War games in the Kriegspiel tradition continue to be played in this period, frequently still employing boards although they begin to become more frequently computerised. Indeed, one of the striking things is that the computer environment of the simulation or the war game increasingly resembles the real activity of war – that is to say that growing numbers of soldiers and military men, chief among them those who might be directing the nuclear strategy, are faced with terminals and computers and their representations of war. So there’s an increasing erasure between the simulating wargaming environment and the actual experience of war. In the context of thermonuclear nuclear war and the development of a policy of deterrence founded upon models of rational decision-making and weapon systems which can never be empirically validated without triggering an apocalyptic conflict, it is precisely such an erasure that has reinvigorated earlier notions of simulation as deception or pretence. Indeed, if deterrence is premised upon building a nuclear force so powerful that you never have to use it (its use being de facto a failure of deterrence) then it becomes tempting to view the nuclear stalemate as a grim charade since, as we cannot ever find out whether the said weapon systems will actually work as advertised, all that is necessary is to convince sufficently the adversary that they will work and that we are committed to using them.
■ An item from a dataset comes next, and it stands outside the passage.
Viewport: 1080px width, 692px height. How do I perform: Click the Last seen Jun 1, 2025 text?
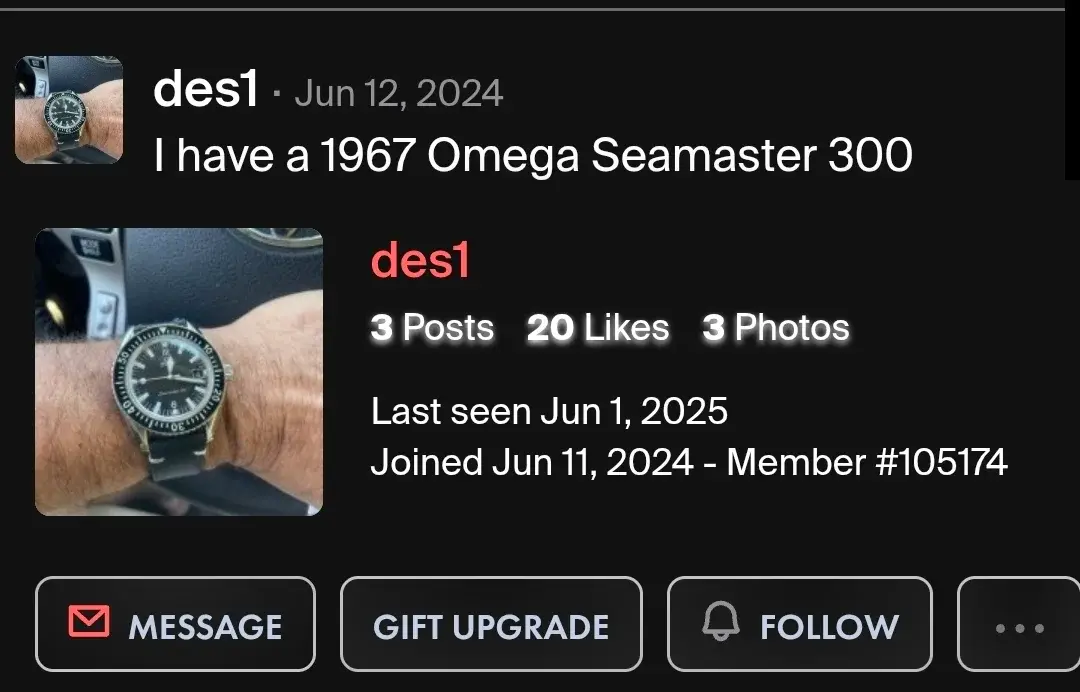[x=550, y=410]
Jean Baudrillard notably invoked the simulacrum in his consideration of nuclear deterrence that he reduced to an exchange of signifiers that participated in the generalised cannibalisation of the real characteristic of late capitalism on our way towards the condition of  “pure simulation” (or “hyperreality”) in which the simulacra no longer bears any referent to reality. While Baudrillard’s hyperbolic provocations are not devoid of interest, in taking them too literally we would come to neglect the highly significant ways in which simulations interact and shape the real in very concrete ways beyond the “game” of deterrence. We fail to account, for example, for the development of weapons systems through simulation where the ability to attempt to play out all the variables that the model of a system might contain allows for the assembly of systems that could not otherwise be achieved by the process of trial and error. Contemporary developments in aerodynamics or stealth are simply inconceivable without simulations that permit the virtual testing of numerous permutations and configurations of variables in search of the optimal combination. Nor is it of course sufficient to achieve this in the environment of the simulation since the systems developed thereby will have to be eventually tested in the real (the successful outcome of which is hardly a foregone conclusion as the F-35’s endless mishaps abundantly demonstrate).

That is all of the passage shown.